Amazon typically charges 2.9% plus $0.30 per transaction, for purchases of $10 or more, with volume discounts starting at $3,000 in transactions per month; for purchases of less than $10, it charges 5.0% + $0.05 per transaction.
For portfolio companies, such as new-business incubators that help several companies get off the ground, Amazon is offering free payment processing for the first $100,000 in transactions in one year. The promotion began March 4.
In order to receive the deal, businesses must also have an AWS Activate account, which is part of the retailer’s Amazon Web Services technology and services division. Signing up for an account is free; companies pay for any services they use, including web hosting and data storage.
“Startups are driving forward with a lot of great new things that customers are going to be looking for—things Amazon doesn’t provide today, but that a startup can offer,” Rich Koehler, director of product and marketing for Amazon Payments, tells Internet Retailer. Many of those services require customers to have an account with the business, such as in-flight wireless providers, he adds. If the service offers Amazon Payments, a registered Amazon shopper could sign in with his Amazon credentials.
In part, Amazon’s promotion is meant to help reduce costs and technical burdens surrounding payments and customer account management for fledgling e-commerce companies, Koehler says. The No. 1 retailer in the Top 500 Guide will also help those businesses to grow by making it easy for Amazon customers to start transacting with a new online business, Koehler adds. “With Login and Pay, [a startup] is only two taps away from having a registered customer, and the customer is only one tap away from making a purchase,” he says.
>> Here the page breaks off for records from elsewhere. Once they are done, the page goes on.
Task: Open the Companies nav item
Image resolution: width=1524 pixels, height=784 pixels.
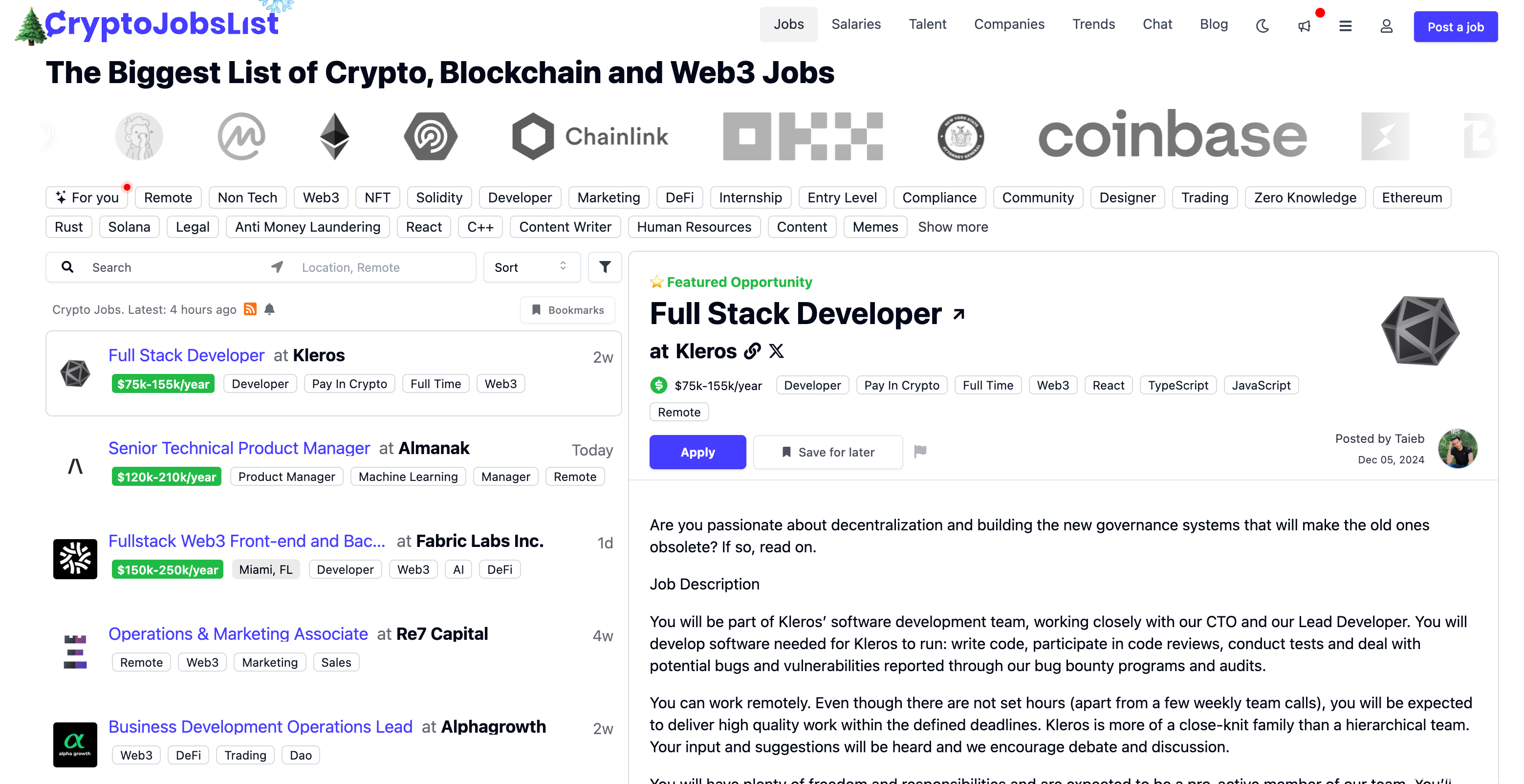Action: point(1009,24)
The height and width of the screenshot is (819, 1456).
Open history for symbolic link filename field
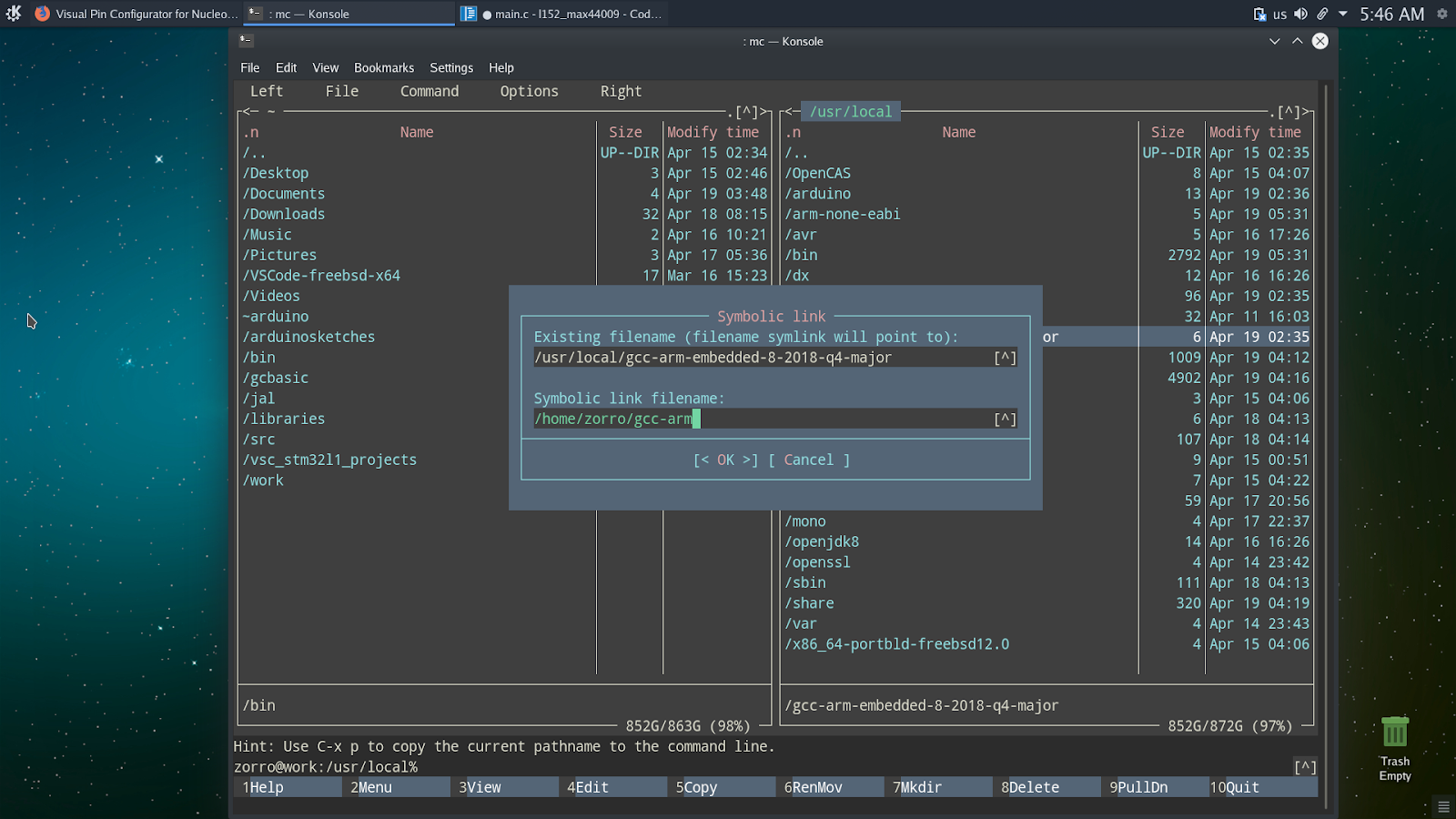(1005, 420)
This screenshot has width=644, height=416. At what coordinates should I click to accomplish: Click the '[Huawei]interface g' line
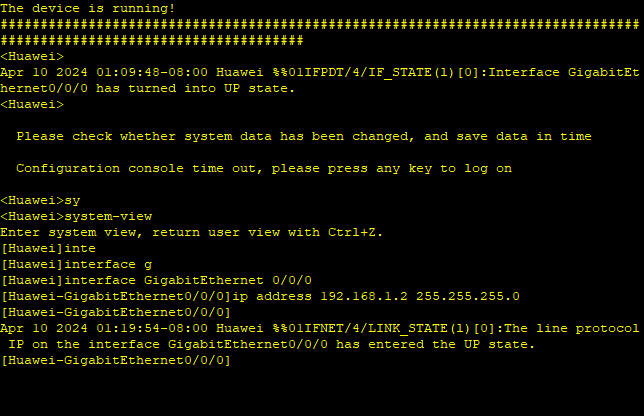tap(76, 264)
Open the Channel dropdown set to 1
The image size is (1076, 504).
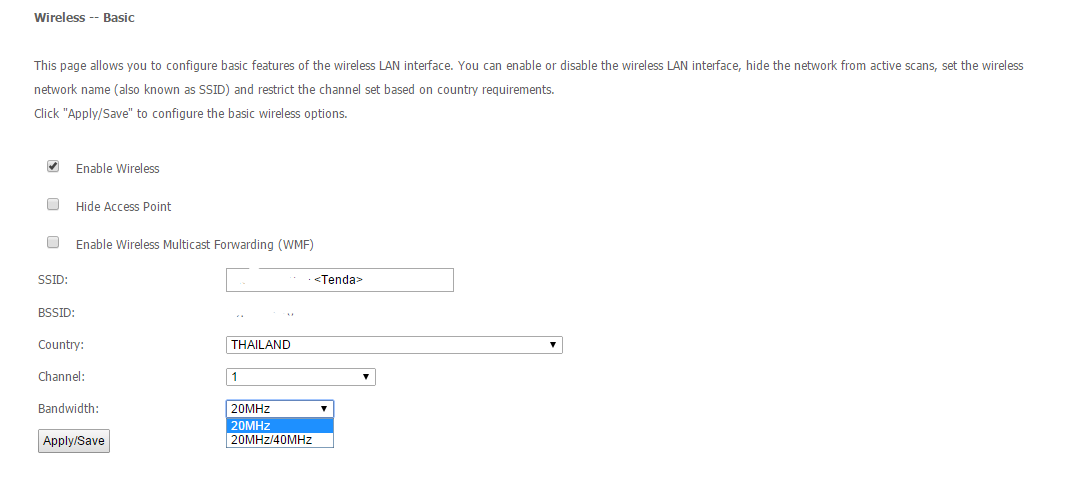(x=301, y=376)
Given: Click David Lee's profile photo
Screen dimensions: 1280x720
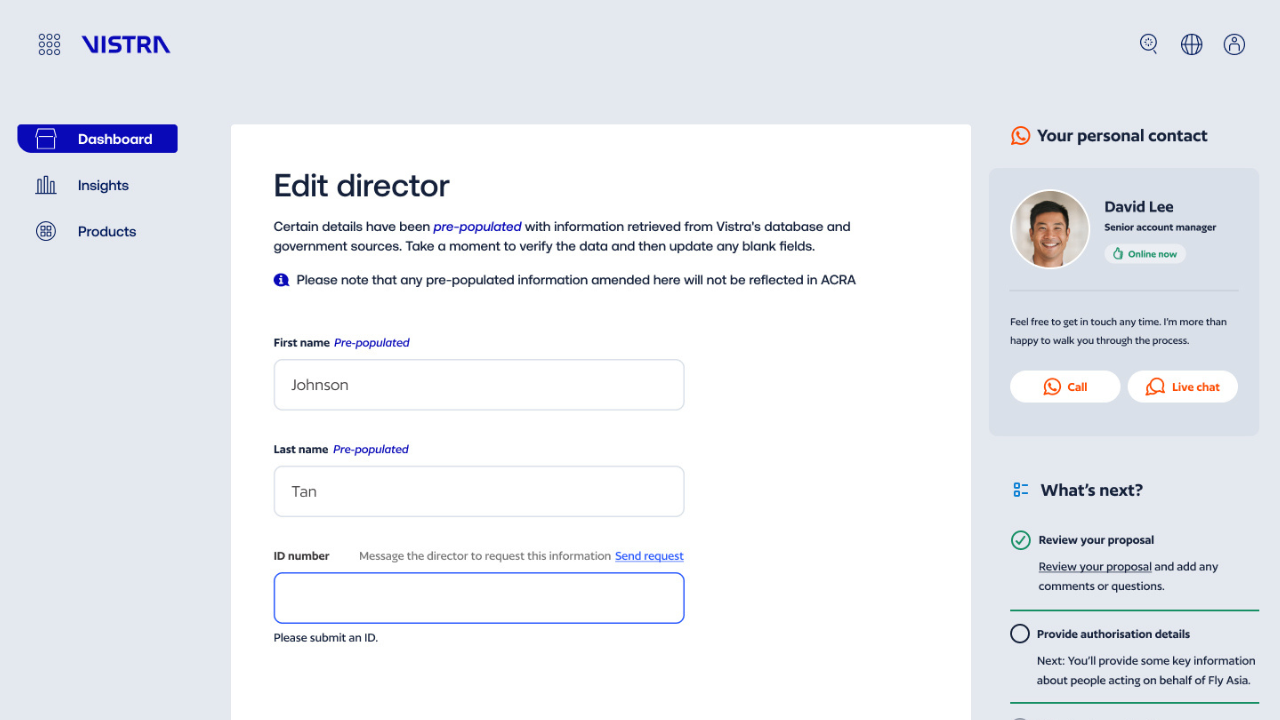Looking at the screenshot, I should point(1050,229).
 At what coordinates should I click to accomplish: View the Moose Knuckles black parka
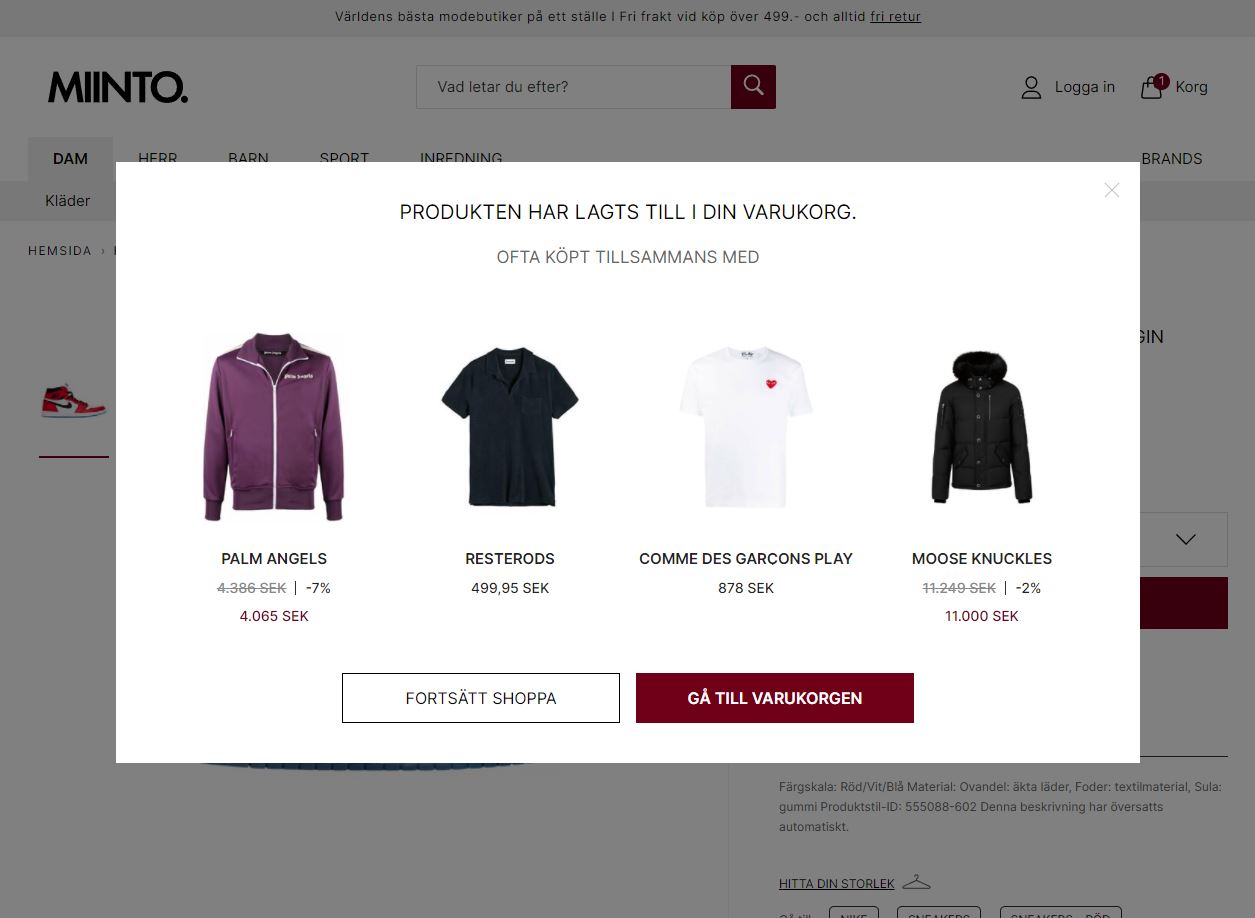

Amazon does not have any cross-promotional marketing planned to push its customers to businesses offering Amazon Login and Pay, though that isn’t ruled out, he says.
Amazon declines to reveal the exact number of e-commerce businesses using its payments technology on their web sites, but Koehler says they number in the thousands. Five retailers in the 2013 Top 500 and 12 in the Second 500 report offering Amazon payments technology on their e-commerce sites.
Canada-based home furnishings e-retailer Cymax Stores Inc., No. 197, has been using the technology since before the promotion began. After deploying it, conversions went up by 3.15%, says director of corporate development Lar Quigley.